Bursa-Keles yolunun 57. kilometresinden sola dönüyorsunuz ve Baraklı Köyü’ne giriyorsunuz. Ne ile karşılaşacağınızı bilmeden bir 7 kilometre daha bilinmeyene doğru yol alıyorsunuz. Baraklı Göleti’ne vardığınızda tüm o yola değdiğini anlayacaksınız. İlkbahar ve sonbaharda Baraklı Göleti ayrı bir güzelliğe bürünüyor. Gökyüzündeki pamuk gibi bulutların göldeki yansımaları görsel bir şölene dönüyor. Cross motorcularını zorlayabilecek bir parkur var göletin etrafında. Dağ bisikletçileri için de ideal bir parkur. Offroad ve doğa yürüyüşü sevenlerin vazgeçemeyeceği bir yer. Gölün etrafı ve çam ormanları, kampçılar için uygun. Fotografçılar için ise cennetten bir köşe Baraklı Göleti.

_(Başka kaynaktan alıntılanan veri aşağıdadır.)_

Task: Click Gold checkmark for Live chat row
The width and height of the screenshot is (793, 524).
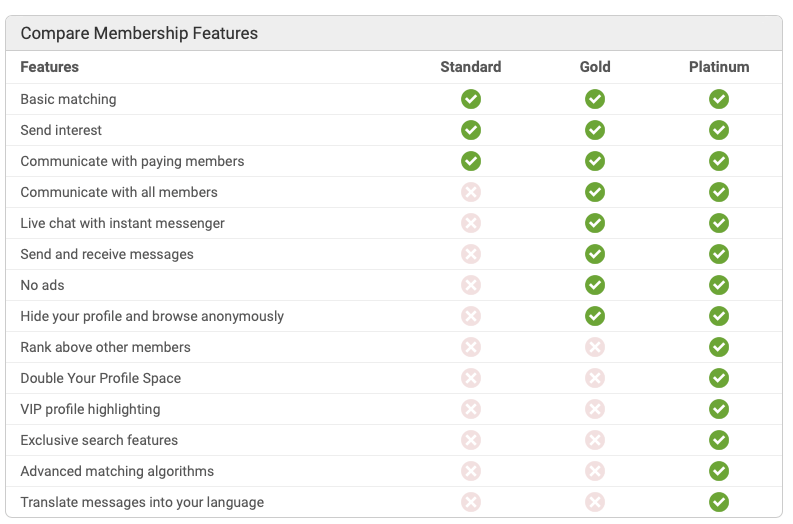Action: [x=595, y=223]
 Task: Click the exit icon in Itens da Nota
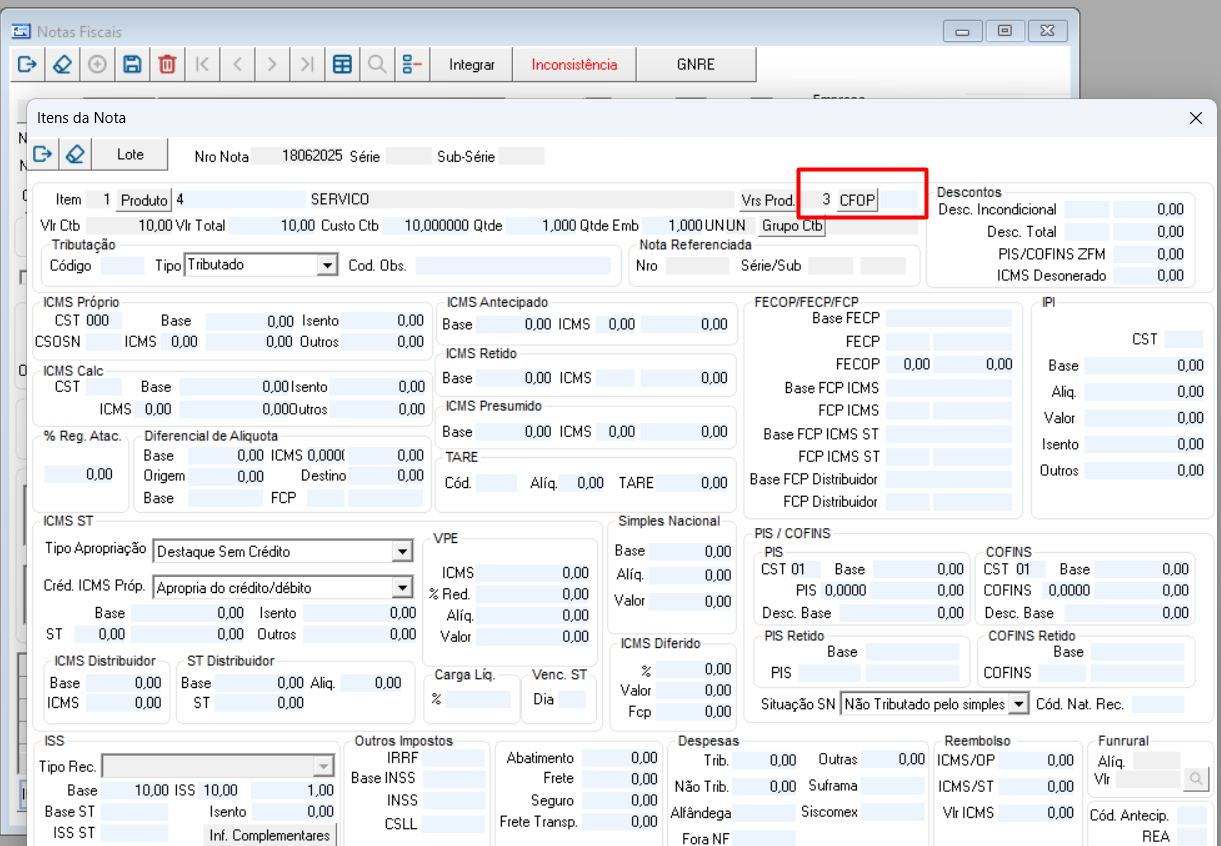pyautogui.click(x=42, y=155)
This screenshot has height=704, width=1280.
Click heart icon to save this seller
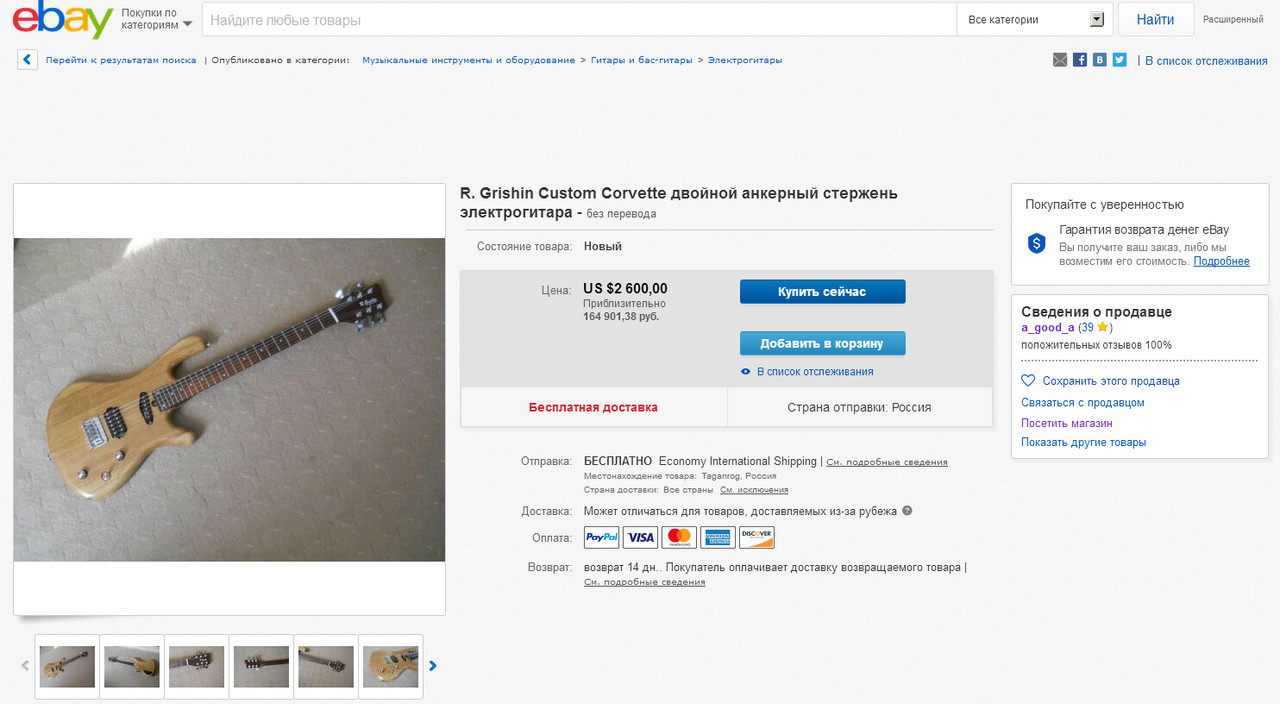(1028, 381)
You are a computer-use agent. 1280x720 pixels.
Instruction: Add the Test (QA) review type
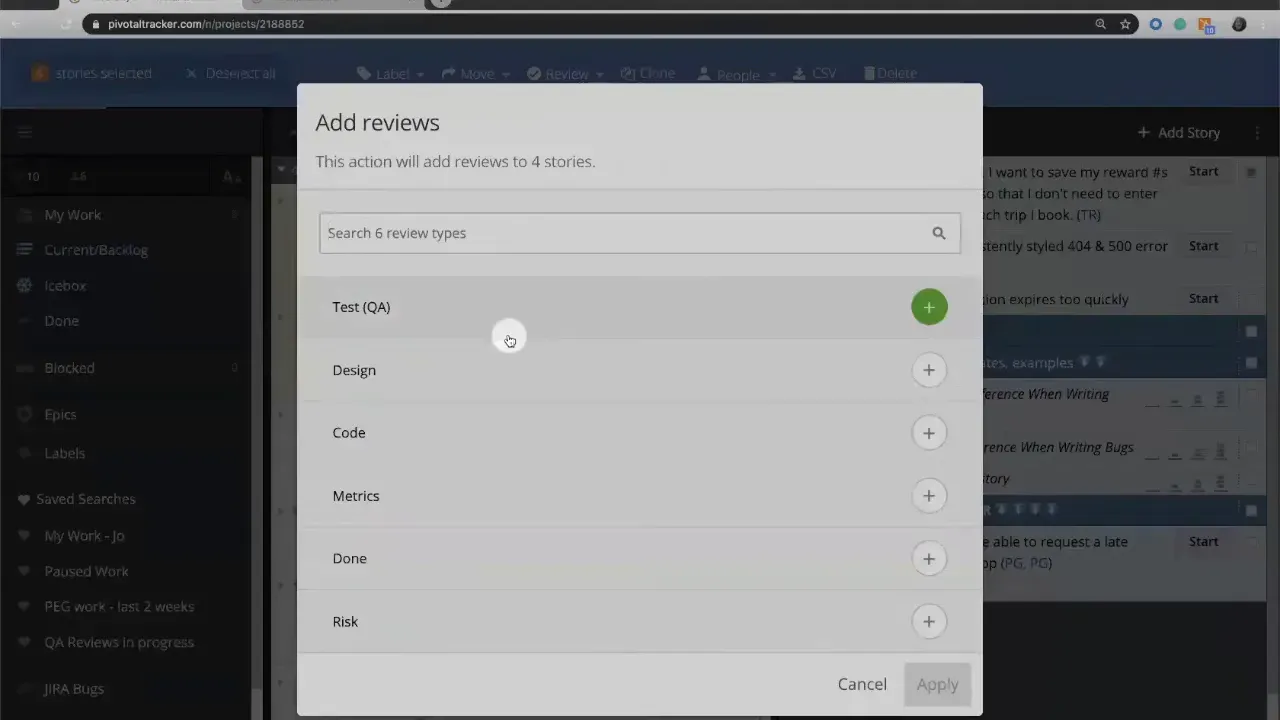[928, 307]
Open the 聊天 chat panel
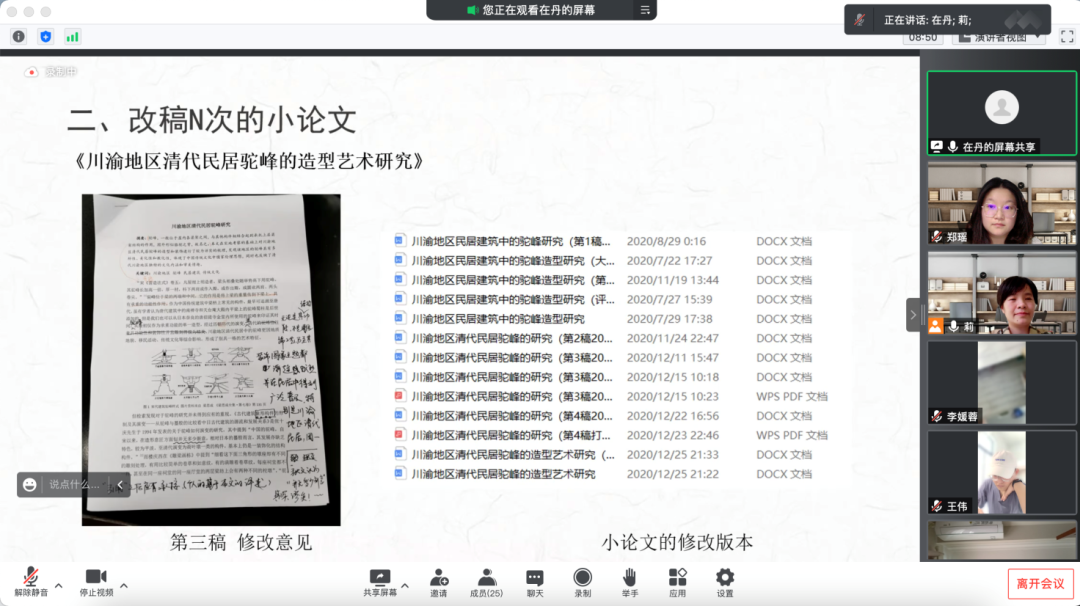1080x606 pixels. click(x=535, y=581)
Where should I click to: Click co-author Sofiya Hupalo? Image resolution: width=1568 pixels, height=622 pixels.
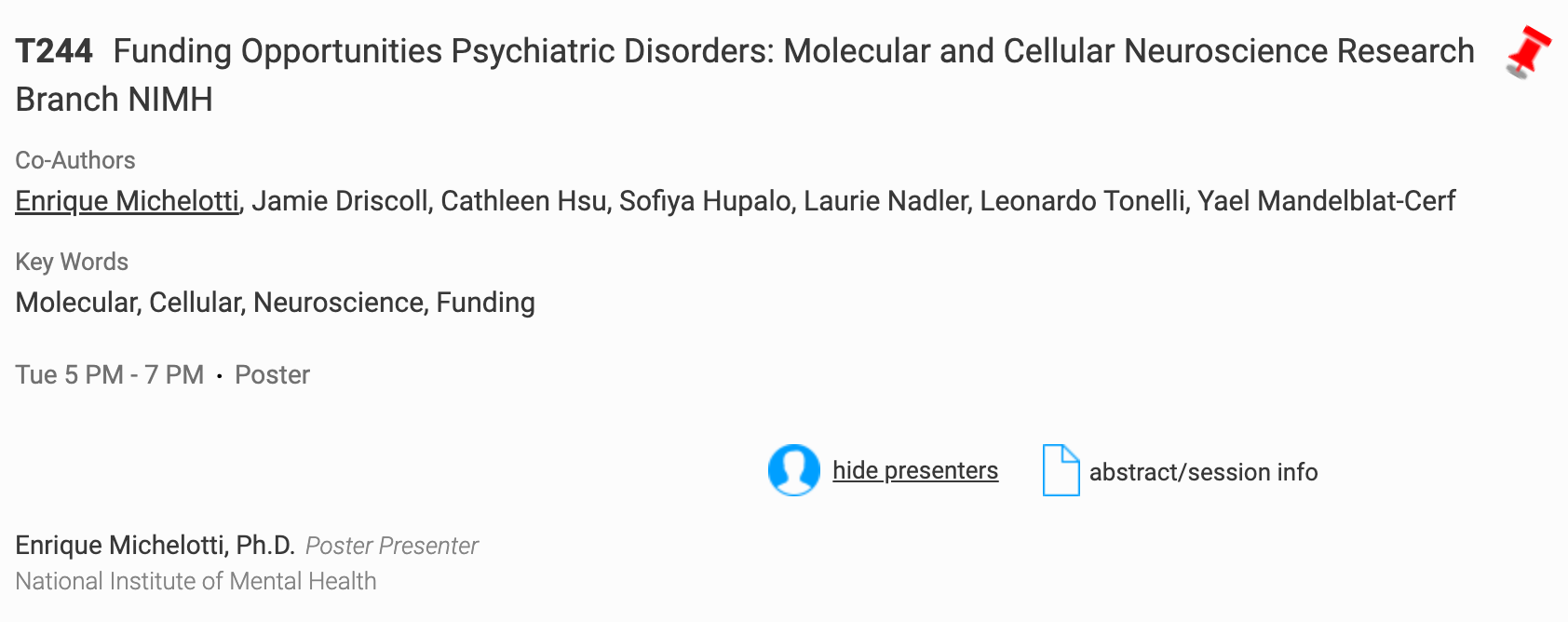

Bursa’dan Uludağ’a çıkan yol üzerinde, Uludağ Milli Park girişine 100 metre kala sağa saptığınızda güzel Bağlı Köyü’ne ulaşıyorsunuz. Köye girmeden Soğukpınar istikametine doğru 350 metre ilerlediğinizde yayla girişini görebilirsiniz. Bağlı Yaylası’na gitmek için Bursa Keles yolunun 35. kilometresinden Soğukpınar’a dönen yol da kullanılabilir. Güzel bir treakking rotası olan Bağlı Yaylası kuş gözlemcileri için de iyi bir mekan olabilir. Çeşit çeşit kuş cıvıltıları insanın içine sevinç, mutluluk ve huzur ekiyor. Bağlı Yaylası’ndan yola devam ettiğimizde Ketenli Yayla’ya ulaşabiliyorsunuz.
Bağlı Yaylasından veya Soğukpınar Köyü’nden yukarıya doğru devam ettiğinizde biraz üşümeye başlıyorsunuz. Zira, Ketenli Yaylası’nın rakımı bin 440 metre. Maceracı cross motorcuları ve dağ bisikletçilerinin Bağlı Yaylası’ndan devam etmelerini tavsiye ediyoruz. Soğukpınar tabelasını gördüğünüzde asfaltı bırakıp tabelanın bulunduğu yolun bir üstündeki toprak yoldan devam ederseniz yolun yer yer dağdan kopan kayaların kapattığı patika yol trekking için de ideal.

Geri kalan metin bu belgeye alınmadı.